A hospital doctor is warning that Hull could be at risk of a much more serious second peak of coronavirus cases compared to other parts of the country.
Dr Patrick Lillie, consultant in infectious diseases for Hull University Teaching Hospitals NHS Trust is urging people not to become complacent as the number of COVID-19 related deaths being recorded nationally starts to decline.
“Hull has been fortunate to an extent in that our coronavirus peak, which we experienced a few weeks ago, was not as high as we had originally planned for,” he says.
“Perhaps due to its relative geographical isolation, the Hull and East Yorkshire region has certainly experienced far fewer cases than the likes of other cities such as Liverpool, Sheffield and London.
“While this is good news initially, and while the numbers of people in our hospitals being treated for COVID are now reducing, we are by no means out of the woods yet.
“Because fewer people in the region were affected during this first peak, it means that we have more people who have not been exposed to the virus at all yet. Should there be a second peak, for example if there’s an outbreak in a large care home or people begin to flout social distancing rules, Hull could quite feasibly experience a second peak which is more severe than the first.”
Geographical isolation is no protection from coronavirus as, back in January, it was staff at Castle Hill Hospital in Cottingham who received the very first patients in the country to test positive before they were transferred to a specialist treatment centre in Newcastle.

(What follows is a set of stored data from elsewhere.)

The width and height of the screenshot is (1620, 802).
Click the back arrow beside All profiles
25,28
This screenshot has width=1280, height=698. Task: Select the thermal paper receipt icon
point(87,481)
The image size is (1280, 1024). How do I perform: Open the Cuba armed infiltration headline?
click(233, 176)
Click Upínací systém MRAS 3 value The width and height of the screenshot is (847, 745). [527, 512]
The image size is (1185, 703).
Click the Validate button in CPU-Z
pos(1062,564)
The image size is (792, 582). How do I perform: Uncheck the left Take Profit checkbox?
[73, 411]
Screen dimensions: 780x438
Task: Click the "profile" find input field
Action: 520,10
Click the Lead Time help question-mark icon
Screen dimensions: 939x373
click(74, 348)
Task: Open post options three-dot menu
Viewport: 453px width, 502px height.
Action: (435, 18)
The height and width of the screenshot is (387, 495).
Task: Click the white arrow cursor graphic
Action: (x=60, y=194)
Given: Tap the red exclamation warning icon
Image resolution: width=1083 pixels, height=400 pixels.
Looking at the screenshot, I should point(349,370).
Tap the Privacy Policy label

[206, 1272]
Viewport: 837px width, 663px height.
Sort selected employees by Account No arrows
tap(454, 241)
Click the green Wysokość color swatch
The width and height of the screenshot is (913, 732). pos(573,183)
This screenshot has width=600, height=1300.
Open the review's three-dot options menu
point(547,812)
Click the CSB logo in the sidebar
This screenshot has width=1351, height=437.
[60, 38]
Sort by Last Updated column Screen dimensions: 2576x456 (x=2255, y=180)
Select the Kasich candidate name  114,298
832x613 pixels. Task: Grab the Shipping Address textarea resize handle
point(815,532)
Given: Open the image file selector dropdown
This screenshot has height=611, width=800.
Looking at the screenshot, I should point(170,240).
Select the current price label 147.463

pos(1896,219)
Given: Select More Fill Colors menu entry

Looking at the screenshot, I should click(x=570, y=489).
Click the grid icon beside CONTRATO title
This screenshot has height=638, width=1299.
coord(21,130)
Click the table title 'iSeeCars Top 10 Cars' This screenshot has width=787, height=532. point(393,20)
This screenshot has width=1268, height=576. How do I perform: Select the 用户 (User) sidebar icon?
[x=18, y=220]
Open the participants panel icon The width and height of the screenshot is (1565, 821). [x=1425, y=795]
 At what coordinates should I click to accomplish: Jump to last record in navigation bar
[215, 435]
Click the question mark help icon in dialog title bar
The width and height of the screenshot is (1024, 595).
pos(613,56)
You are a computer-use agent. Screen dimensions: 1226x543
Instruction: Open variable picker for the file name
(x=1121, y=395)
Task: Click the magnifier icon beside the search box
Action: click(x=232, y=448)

Now, Hull University Teaching Hospitals NHS Trust continues to treat around one hundred patients with either confirmed or suspected COVID-19 every day, and is routinely testing every patient admitted into Hull Royal Infirmary and Castle Hill Hospital as a precautionary measure.
Dr Lillie continues: “Locally, we are continuing to monitor hospital admissions, COVID-related deaths and the number of patients requiring intensive care, and we do have plans in place to care for COVID positive patients for months to come yet.
“Overall, the data shows we are currently heading in the right direction, but it’s important that this isn’t seen as permission to relax or drop your guard. The reduction will, in part, be due to improved management and treatment of COVID positive patients, but it will also be because some patients are still dying with the virus. The situation is very finely balanced at the moment and it wouldn’t take a lot to see demand for hospital care rise again.
“Hundreds of people are still dying across the country with coronavirus and because any second peak could potentially be more serious in East Yorkshire, it’s important that we all still stay alert and do as much as we can to prevent this from happening.
“Social distancing has certainly helped limit the spread of the virus in recent weeks, so local people can continue to help our hospitals and our amazing NHS staff by staying alert, staying at home as far as possible, and continuing to observe social distancing rules.”
[Rachel Johnson – Hull University Teaching Hospitals NHS Trust]
“Stay at Home” worked as a message, the city responded obediently and passionately, and has managed to keep the number of infections and deaths from Covid-19 ‘relatively’ low.
So very sad to hear about lives that have been lost in the city though, including some known personally.
When this content arrived in my inbox, for consideration for publication on HULL IS THIS, I gave it more consideration than usual – does it really pass my key editorial question, does it ‘illustrate the development of the city’?
I deferred to my second key question, ‘is this article solutions-focused’?
A senior medic at one of our local NHS trusts expressing his concerns so openly, even contradicting the spiel we receive daily from ‘Number 10′, is a voice we must listen to.
HULL IS THIS’ mission is to see the city and its inhabitants develop, overcoming obstacles, seeking a solution to issues we all live with. I’m happy to support and amplify Dr Lillie’s message to us all – “Stay at home” and “observe social distancing rules”.